((

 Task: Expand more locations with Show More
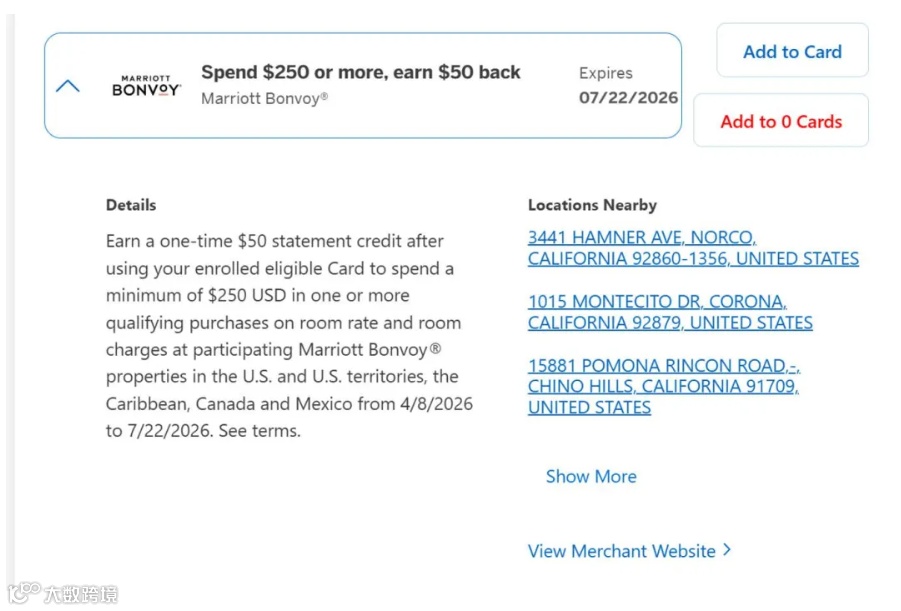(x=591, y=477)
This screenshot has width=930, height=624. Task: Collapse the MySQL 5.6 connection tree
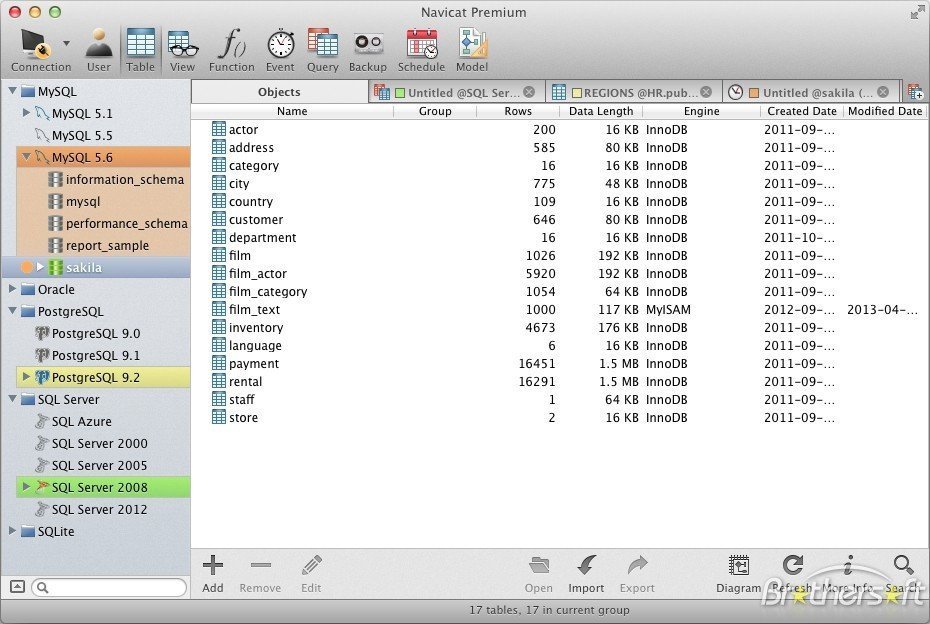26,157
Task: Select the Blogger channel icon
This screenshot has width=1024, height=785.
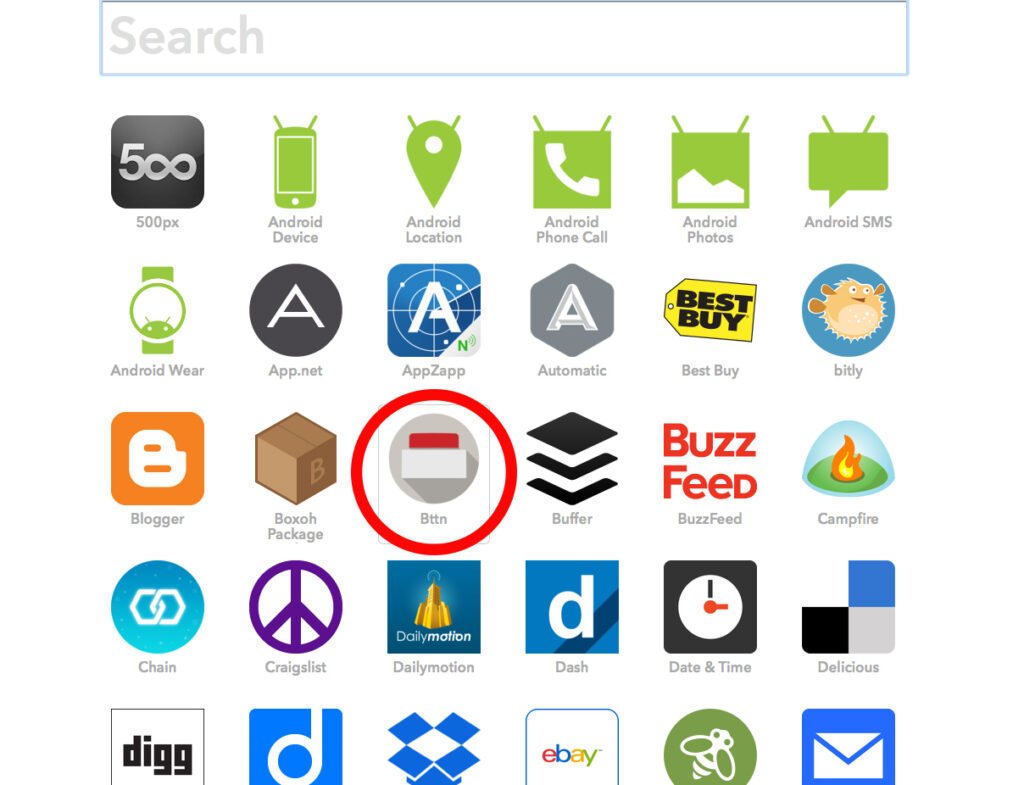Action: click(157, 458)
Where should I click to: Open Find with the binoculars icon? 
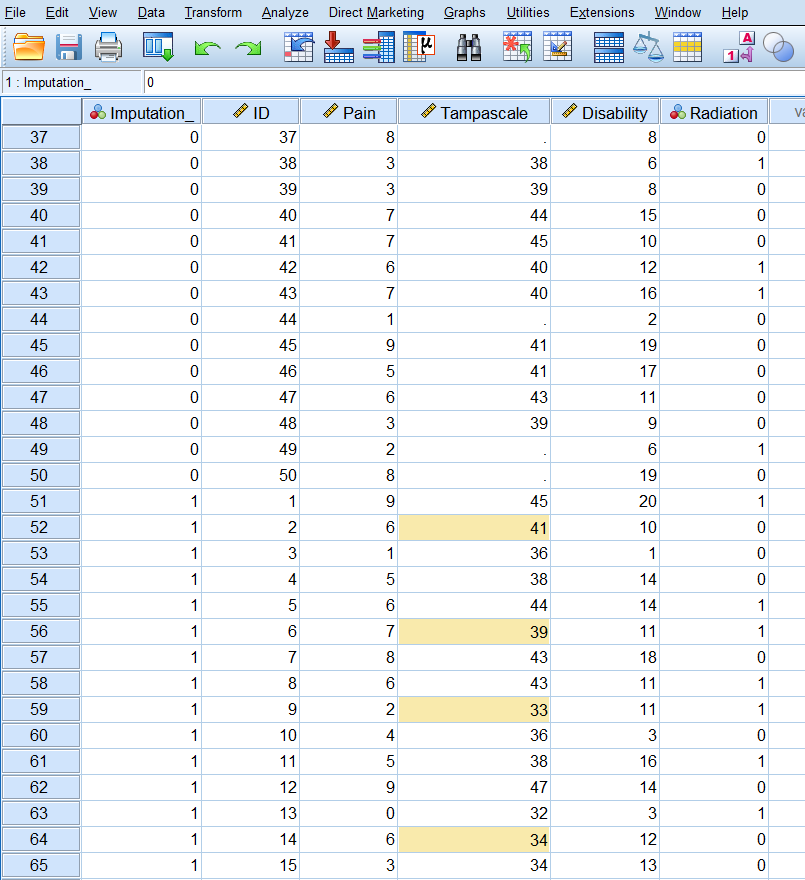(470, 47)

))

Pictures aside, reproduce all of the material above without alteration.

SOLUTION FOR THIS TASK:
 Task: Expand more locations with Show More
(x=591, y=477)
This screenshot has width=930, height=624. Task: Collapse the MySQL 5.6 connection tree
26,157
Task: Select the Blogger channel icon
This screenshot has width=1024, height=785.
Action: click(157, 458)
Where should I click to: Open Find with the binoculars icon? 
(470, 47)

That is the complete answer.